### Activity
For the data below, restate word for word only the lines from the line containing "Where should I click to: Select" through the line containing "Task: Show hidden icons via the tray chevron", both ends included.

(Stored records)
◇ ◇ ◇ ◇
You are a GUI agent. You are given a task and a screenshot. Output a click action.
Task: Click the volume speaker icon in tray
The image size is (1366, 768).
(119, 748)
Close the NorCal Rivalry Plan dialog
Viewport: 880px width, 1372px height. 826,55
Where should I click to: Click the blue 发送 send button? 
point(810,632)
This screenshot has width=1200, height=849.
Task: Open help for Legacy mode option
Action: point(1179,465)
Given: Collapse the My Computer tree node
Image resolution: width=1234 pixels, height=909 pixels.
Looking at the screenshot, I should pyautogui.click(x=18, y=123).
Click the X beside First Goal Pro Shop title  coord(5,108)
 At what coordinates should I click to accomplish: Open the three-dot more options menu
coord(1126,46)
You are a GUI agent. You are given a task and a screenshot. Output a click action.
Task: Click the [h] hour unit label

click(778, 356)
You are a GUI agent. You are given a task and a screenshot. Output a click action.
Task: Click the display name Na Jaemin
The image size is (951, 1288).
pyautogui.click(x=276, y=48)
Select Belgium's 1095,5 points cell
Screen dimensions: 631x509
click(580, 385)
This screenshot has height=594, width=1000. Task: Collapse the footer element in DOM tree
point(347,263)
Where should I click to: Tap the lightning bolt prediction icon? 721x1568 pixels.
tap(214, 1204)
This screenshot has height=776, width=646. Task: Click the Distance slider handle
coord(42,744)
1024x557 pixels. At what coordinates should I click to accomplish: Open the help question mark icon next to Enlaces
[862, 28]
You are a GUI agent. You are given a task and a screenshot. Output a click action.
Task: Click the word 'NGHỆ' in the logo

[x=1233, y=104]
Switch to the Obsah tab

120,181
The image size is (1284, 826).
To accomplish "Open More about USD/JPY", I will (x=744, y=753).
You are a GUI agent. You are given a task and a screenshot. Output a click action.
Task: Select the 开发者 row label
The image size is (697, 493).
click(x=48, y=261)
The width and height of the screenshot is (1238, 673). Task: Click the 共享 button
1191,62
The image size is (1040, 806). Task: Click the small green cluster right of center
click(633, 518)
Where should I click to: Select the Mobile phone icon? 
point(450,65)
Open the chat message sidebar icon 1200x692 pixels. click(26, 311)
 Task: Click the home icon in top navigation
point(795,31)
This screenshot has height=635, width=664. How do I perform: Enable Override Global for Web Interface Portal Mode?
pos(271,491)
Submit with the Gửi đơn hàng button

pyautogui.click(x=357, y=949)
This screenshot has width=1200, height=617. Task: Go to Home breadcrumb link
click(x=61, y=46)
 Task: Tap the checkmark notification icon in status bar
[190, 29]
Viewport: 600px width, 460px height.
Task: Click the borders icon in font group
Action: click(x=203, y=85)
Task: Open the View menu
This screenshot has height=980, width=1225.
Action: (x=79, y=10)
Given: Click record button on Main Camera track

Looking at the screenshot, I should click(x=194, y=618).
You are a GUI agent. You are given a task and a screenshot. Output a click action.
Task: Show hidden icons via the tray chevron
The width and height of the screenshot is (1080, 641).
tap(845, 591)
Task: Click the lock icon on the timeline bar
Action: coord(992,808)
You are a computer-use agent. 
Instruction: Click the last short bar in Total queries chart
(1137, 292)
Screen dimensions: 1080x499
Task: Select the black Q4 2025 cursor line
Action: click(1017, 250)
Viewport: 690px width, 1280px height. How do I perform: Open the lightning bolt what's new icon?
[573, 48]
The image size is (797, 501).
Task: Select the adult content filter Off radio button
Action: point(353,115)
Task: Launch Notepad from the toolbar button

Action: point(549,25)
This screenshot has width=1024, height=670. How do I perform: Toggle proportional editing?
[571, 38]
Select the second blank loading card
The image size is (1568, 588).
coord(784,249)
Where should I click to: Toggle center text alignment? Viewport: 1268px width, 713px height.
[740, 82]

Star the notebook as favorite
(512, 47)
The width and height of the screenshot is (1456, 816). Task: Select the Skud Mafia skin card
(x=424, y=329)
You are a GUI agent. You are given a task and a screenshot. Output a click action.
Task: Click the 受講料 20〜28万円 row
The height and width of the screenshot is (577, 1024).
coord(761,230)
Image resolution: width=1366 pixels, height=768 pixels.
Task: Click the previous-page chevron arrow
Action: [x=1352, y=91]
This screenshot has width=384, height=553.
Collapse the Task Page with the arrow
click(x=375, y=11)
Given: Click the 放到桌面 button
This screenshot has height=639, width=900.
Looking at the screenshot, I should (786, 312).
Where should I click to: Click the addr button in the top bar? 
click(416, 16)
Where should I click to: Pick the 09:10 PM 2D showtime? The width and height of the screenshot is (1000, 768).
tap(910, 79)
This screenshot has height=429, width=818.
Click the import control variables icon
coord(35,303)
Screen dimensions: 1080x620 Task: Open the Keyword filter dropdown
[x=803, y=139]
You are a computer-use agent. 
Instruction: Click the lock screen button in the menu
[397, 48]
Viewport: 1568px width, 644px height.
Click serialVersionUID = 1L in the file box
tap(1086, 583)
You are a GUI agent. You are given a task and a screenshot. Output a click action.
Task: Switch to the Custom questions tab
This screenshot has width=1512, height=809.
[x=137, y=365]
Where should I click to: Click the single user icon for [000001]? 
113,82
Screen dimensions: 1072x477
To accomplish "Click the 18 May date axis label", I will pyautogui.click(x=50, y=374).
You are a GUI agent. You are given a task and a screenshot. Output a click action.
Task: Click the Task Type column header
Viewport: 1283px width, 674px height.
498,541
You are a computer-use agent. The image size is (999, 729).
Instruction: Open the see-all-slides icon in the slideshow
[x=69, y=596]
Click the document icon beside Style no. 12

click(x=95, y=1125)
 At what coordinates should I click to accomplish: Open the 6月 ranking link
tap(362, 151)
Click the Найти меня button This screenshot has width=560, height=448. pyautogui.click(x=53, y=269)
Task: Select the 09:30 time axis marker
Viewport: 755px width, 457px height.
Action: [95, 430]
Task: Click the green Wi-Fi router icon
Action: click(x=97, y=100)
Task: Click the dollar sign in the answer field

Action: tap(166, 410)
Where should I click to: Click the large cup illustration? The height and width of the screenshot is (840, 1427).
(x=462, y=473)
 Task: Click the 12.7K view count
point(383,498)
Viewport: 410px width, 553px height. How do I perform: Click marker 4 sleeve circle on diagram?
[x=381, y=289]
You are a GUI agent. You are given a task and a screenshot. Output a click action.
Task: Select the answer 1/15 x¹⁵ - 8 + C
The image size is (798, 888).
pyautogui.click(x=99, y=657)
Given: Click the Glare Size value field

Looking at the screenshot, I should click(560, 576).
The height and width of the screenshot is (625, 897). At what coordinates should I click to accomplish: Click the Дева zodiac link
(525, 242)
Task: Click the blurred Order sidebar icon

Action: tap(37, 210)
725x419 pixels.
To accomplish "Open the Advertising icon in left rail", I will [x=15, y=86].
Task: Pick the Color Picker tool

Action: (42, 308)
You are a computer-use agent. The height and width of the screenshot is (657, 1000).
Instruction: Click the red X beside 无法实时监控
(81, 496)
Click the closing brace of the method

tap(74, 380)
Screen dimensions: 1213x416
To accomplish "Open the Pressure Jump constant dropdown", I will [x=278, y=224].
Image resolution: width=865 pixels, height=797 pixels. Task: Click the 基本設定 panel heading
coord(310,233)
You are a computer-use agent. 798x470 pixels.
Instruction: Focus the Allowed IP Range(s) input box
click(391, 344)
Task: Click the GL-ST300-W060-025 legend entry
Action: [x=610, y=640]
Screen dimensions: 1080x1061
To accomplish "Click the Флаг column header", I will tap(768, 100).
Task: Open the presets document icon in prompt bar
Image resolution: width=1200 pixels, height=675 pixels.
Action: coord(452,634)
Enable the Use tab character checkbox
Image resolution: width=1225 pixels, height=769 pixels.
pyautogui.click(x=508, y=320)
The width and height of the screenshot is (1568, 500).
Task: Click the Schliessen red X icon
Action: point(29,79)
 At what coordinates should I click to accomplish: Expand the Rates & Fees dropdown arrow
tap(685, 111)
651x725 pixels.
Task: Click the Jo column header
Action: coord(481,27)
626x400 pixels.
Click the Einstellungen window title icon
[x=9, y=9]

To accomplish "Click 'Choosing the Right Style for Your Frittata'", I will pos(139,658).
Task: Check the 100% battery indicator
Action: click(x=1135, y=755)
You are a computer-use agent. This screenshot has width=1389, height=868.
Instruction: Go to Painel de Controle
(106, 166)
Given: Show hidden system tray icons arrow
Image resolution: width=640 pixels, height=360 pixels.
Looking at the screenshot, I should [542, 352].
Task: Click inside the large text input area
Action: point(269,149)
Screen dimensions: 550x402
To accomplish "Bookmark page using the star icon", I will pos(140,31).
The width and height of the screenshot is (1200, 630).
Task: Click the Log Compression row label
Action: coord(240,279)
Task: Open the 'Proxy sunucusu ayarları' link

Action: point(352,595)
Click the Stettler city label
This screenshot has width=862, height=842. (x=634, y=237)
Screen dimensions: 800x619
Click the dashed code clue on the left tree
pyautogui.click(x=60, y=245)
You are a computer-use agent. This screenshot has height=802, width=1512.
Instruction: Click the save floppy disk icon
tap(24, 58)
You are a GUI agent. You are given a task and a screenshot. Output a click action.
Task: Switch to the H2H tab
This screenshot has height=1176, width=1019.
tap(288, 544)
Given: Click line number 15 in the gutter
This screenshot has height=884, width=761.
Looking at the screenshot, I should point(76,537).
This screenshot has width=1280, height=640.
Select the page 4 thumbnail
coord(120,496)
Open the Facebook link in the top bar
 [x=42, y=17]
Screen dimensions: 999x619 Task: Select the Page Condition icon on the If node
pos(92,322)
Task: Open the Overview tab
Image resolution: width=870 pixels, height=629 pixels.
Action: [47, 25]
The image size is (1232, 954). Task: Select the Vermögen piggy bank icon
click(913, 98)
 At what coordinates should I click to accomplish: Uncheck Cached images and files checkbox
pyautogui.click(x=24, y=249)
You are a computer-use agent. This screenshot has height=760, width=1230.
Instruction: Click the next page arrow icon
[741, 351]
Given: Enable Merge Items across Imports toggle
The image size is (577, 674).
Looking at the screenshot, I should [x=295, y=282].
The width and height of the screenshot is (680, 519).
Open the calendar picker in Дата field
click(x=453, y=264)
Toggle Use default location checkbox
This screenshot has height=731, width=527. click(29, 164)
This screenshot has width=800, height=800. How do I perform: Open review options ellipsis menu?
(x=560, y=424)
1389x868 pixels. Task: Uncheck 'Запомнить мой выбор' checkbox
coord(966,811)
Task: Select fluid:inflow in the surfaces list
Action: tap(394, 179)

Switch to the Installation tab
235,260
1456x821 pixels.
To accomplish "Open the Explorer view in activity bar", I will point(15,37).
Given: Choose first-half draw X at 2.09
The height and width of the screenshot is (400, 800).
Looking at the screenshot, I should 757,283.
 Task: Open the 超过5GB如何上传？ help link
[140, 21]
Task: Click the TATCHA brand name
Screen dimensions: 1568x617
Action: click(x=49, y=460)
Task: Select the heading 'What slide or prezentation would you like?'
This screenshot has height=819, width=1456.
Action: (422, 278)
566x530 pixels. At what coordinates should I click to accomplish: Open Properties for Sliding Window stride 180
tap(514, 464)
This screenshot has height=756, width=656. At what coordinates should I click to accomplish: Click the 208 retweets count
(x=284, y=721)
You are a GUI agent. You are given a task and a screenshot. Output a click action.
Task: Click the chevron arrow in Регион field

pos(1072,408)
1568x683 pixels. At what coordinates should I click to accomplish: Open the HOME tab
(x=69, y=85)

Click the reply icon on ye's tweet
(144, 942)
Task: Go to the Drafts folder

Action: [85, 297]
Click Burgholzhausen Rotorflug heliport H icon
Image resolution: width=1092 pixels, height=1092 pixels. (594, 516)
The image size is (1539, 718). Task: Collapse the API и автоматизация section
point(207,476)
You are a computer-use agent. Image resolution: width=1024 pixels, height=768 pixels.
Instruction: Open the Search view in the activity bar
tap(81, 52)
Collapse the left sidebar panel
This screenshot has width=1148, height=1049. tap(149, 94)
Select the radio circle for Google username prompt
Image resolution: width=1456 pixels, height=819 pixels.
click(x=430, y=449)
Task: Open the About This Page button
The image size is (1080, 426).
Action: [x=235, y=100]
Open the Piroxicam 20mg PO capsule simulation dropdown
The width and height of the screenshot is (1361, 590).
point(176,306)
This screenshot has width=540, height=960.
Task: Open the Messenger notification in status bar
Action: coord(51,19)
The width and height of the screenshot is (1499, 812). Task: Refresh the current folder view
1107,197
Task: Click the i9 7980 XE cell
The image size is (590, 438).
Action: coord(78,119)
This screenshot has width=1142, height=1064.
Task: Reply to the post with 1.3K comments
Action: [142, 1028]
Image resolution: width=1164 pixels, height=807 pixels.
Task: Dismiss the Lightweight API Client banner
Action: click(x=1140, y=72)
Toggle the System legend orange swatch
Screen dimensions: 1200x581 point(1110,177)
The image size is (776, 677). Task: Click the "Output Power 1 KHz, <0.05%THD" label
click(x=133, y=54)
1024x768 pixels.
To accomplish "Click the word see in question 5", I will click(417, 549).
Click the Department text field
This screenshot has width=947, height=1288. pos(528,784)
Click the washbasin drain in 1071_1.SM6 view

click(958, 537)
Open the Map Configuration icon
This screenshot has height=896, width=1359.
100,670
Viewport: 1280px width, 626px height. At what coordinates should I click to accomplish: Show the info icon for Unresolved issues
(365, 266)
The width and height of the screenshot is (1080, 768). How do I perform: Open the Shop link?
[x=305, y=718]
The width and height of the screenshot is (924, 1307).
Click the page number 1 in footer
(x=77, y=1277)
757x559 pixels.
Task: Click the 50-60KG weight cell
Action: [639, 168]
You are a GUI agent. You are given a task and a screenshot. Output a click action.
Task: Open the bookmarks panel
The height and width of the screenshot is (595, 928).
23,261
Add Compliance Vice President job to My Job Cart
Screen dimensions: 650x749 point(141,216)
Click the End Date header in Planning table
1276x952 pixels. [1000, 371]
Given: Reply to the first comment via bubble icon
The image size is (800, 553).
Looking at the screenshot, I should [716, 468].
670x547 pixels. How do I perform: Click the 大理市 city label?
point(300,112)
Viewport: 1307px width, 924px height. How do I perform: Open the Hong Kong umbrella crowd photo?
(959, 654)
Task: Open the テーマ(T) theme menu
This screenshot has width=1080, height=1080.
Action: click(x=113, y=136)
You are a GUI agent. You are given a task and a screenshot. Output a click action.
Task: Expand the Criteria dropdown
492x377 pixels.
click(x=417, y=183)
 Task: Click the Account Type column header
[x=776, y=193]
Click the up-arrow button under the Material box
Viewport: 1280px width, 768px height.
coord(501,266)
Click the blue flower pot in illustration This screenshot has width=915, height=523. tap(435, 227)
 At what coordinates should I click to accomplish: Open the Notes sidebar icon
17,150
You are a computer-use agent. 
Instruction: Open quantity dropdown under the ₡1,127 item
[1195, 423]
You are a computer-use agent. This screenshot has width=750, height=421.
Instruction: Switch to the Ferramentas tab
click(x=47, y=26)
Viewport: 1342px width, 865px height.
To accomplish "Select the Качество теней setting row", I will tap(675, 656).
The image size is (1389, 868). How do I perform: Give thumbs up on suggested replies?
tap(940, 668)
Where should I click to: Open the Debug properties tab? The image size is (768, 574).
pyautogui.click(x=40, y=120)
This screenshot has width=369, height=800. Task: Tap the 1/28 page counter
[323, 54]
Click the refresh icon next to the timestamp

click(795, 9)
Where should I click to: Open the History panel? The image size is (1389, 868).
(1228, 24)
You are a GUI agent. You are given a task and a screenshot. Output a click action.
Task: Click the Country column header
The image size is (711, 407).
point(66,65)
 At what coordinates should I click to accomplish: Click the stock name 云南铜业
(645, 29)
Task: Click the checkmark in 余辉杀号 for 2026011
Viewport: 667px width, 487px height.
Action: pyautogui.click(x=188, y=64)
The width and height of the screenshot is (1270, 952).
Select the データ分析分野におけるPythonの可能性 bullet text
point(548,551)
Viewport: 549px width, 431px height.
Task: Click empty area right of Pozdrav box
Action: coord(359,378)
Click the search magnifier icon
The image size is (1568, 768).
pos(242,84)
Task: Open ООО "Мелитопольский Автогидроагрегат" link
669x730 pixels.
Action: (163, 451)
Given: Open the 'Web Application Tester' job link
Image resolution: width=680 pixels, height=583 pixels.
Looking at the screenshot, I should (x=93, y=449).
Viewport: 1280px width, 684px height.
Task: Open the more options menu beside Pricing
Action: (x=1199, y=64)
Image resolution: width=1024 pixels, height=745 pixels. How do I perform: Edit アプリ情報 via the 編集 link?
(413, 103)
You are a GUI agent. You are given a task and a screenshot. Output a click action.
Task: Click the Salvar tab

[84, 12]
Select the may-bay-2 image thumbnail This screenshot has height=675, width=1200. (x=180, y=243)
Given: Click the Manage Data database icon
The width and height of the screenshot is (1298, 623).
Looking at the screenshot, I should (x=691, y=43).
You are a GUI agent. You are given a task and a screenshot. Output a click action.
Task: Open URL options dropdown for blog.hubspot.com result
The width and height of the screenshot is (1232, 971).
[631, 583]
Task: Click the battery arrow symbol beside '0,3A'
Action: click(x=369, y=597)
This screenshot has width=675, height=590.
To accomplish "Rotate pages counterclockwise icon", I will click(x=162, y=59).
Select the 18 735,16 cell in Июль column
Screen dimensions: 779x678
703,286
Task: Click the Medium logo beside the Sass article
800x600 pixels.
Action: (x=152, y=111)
◇ ◇ ◇ ◇
### Response box
Where should I click to: Select the Mobile phone icon? 
point(450,65)
Open the chat message sidebar icon 1200x692 pixels. click(26, 311)
 Task: Click the home icon in top navigation
point(795,31)
This screenshot has height=635, width=664. How do I perform: Enable Override Global for Web Interface Portal Mode?
pos(271,491)
Submit with the Gửi đơn hàng button

pyautogui.click(x=357, y=949)
This screenshot has width=1200, height=617. Task: Go to Home breadcrumb link
click(x=61, y=46)
 Task: Tap the checkmark notification icon in status bar
[190, 29]
Viewport: 600px width, 460px height.
Task: Click the borders icon in font group
Action: click(x=203, y=85)
Task: Open the View menu
This screenshot has height=980, width=1225.
Action: (x=79, y=10)
Given: Click record button on Main Camera track

Looking at the screenshot, I should click(x=194, y=618).
You are a GUI agent. You are given a task and a screenshot. Output a click action.
Task: Show hidden icons via the tray chevron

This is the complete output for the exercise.